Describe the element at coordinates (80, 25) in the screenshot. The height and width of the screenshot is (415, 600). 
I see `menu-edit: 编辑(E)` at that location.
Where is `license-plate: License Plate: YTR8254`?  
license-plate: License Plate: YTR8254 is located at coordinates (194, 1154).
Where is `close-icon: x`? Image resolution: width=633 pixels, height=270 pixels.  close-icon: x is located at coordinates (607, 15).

· · · · ·

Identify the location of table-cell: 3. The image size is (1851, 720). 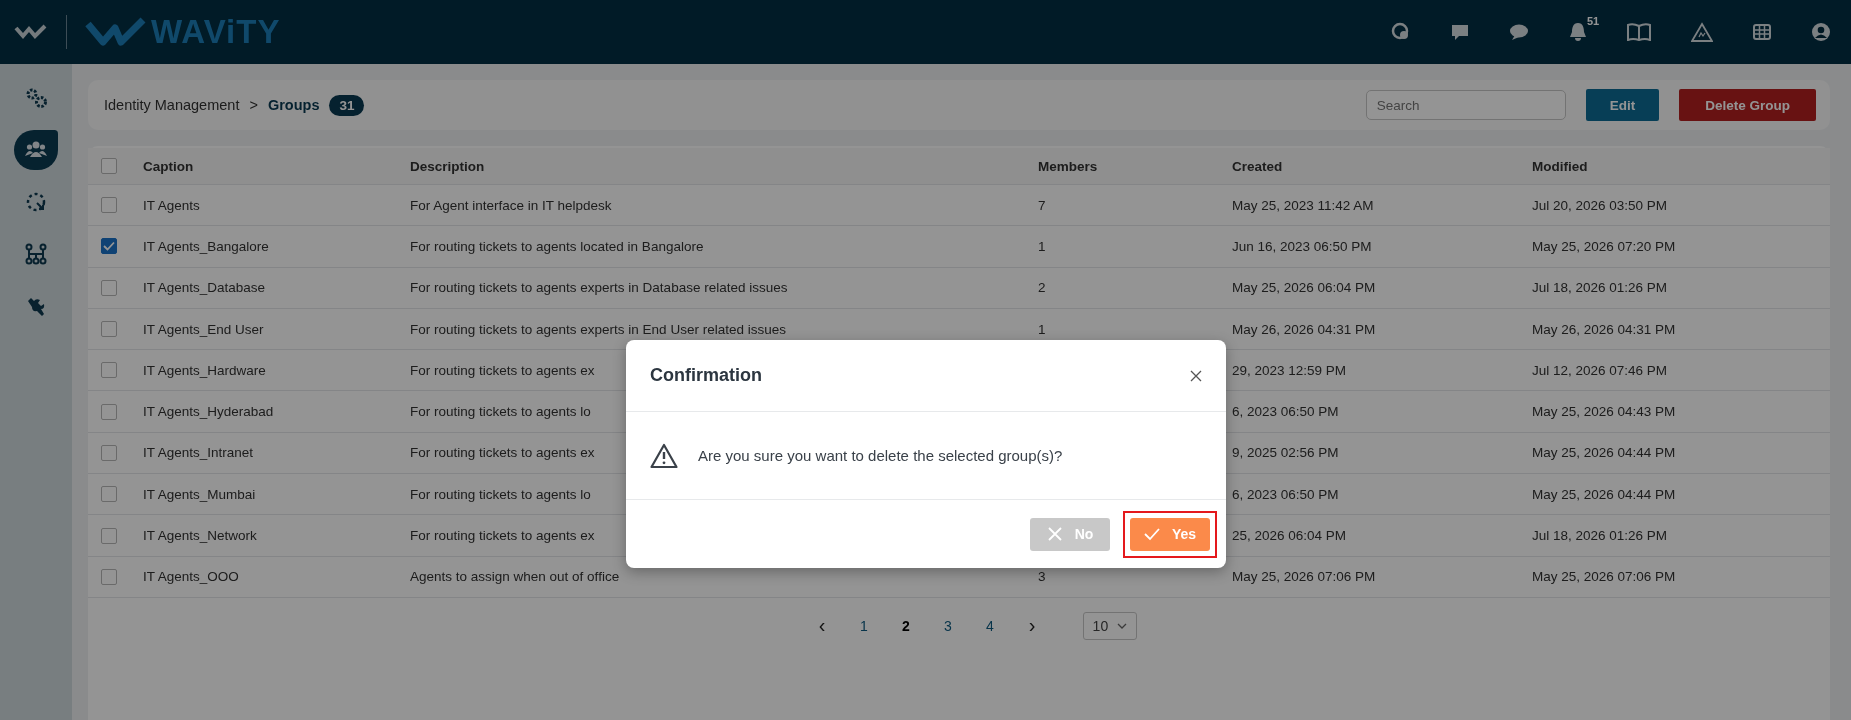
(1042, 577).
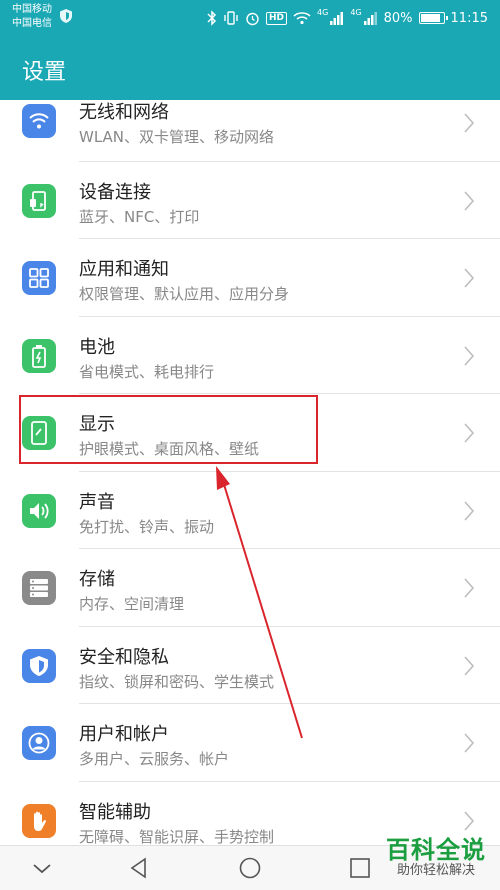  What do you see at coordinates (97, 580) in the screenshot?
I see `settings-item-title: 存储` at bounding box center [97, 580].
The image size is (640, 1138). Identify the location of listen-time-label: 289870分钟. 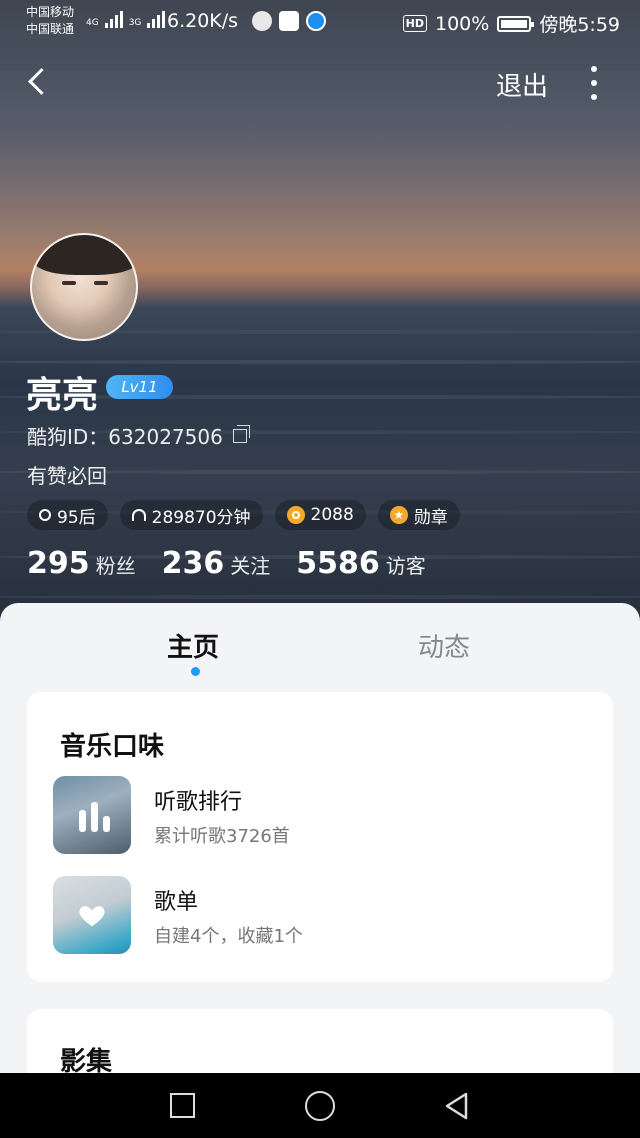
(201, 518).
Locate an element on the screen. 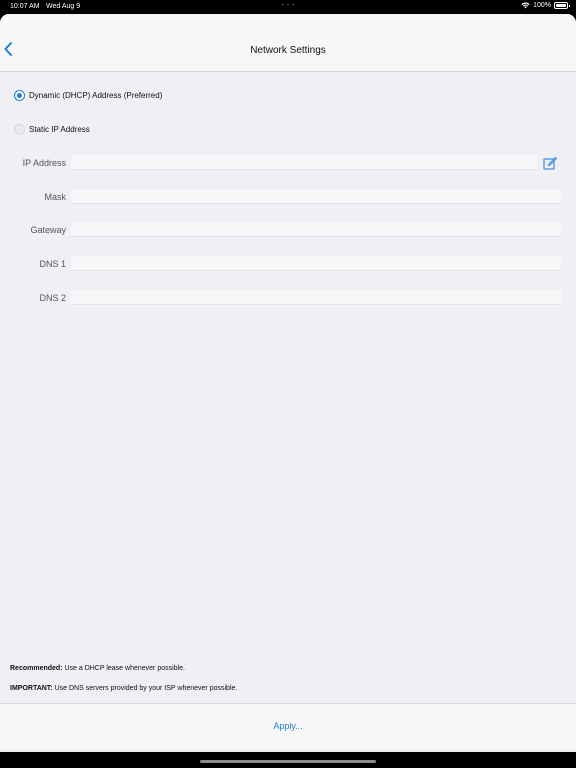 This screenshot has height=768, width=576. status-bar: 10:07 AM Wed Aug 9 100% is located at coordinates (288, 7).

· · · · ·

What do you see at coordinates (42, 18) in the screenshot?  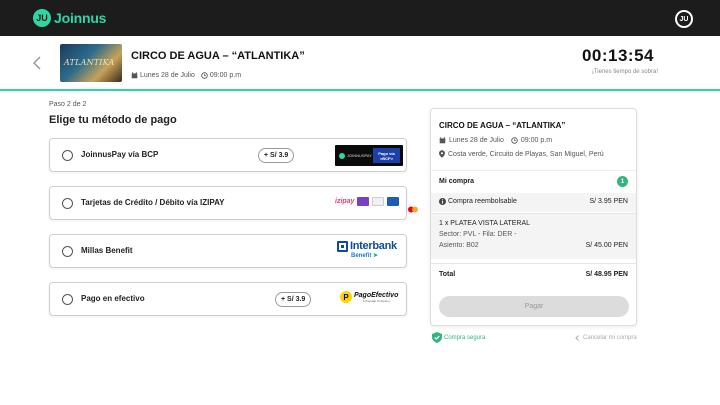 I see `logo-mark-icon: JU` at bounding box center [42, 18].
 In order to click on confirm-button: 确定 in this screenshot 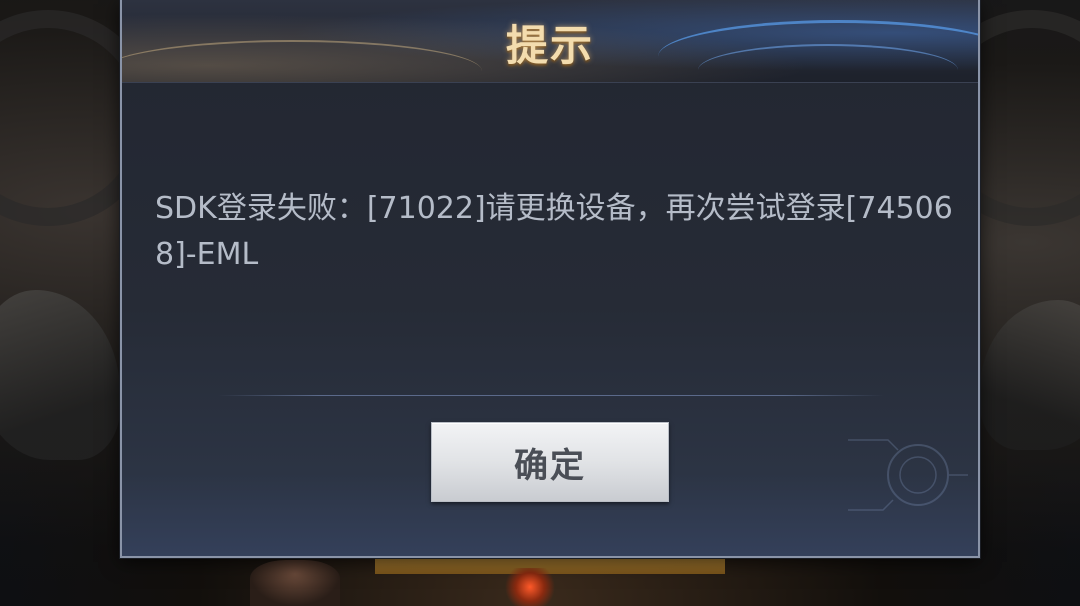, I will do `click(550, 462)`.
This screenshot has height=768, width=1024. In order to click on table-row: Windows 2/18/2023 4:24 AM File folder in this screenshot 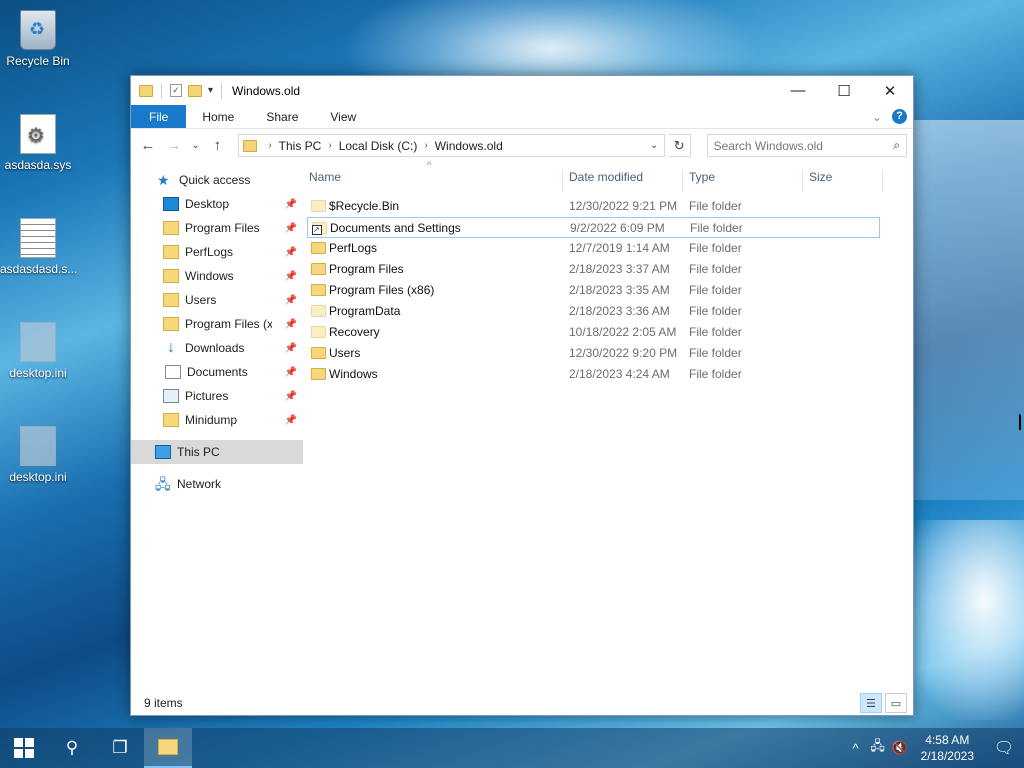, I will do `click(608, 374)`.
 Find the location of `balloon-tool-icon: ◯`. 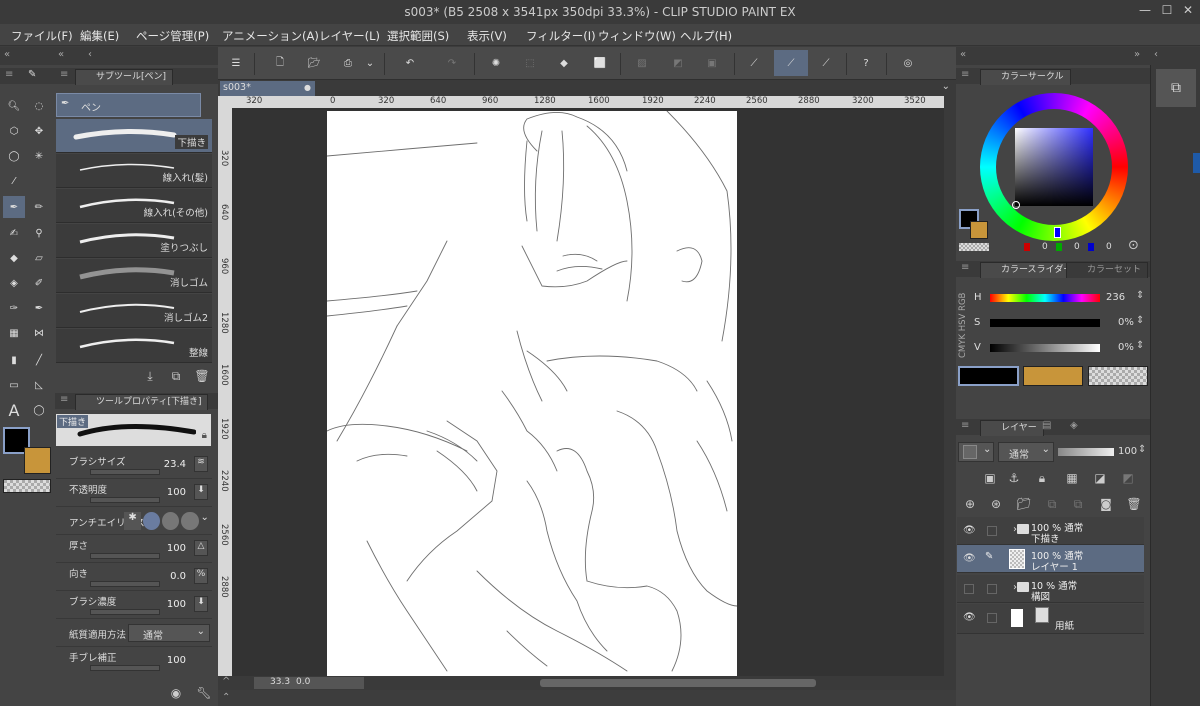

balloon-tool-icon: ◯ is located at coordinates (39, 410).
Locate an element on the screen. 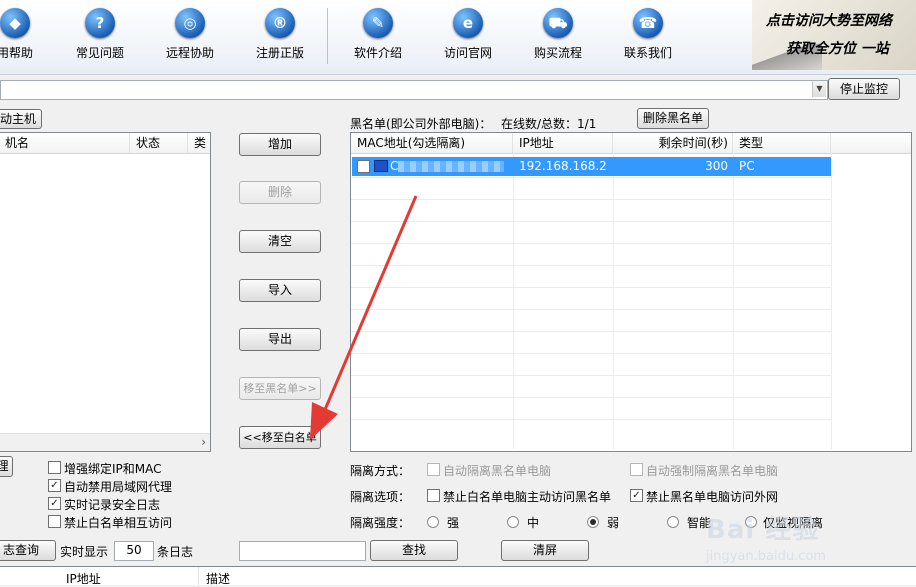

· · · · ·

> [요청]
"Describe the element" 문구가 있는 줄부터 "coordinates (607, 15)." 문구가 있는 줄까지, 두 줄을 포함해 그대로 뽑아 옮겨 적으세요.

> [작업 응답]
Describe the element at coordinates (80, 25) in the screenshot. The height and width of the screenshot is (415, 600). 
I see `menu-edit: 编辑(E)` at that location.
Where is `license-plate: License Plate: YTR8254`?  
license-plate: License Plate: YTR8254 is located at coordinates (194, 1154).
Where is `close-icon: x`? Image resolution: width=633 pixels, height=270 pixels.  close-icon: x is located at coordinates (607, 15).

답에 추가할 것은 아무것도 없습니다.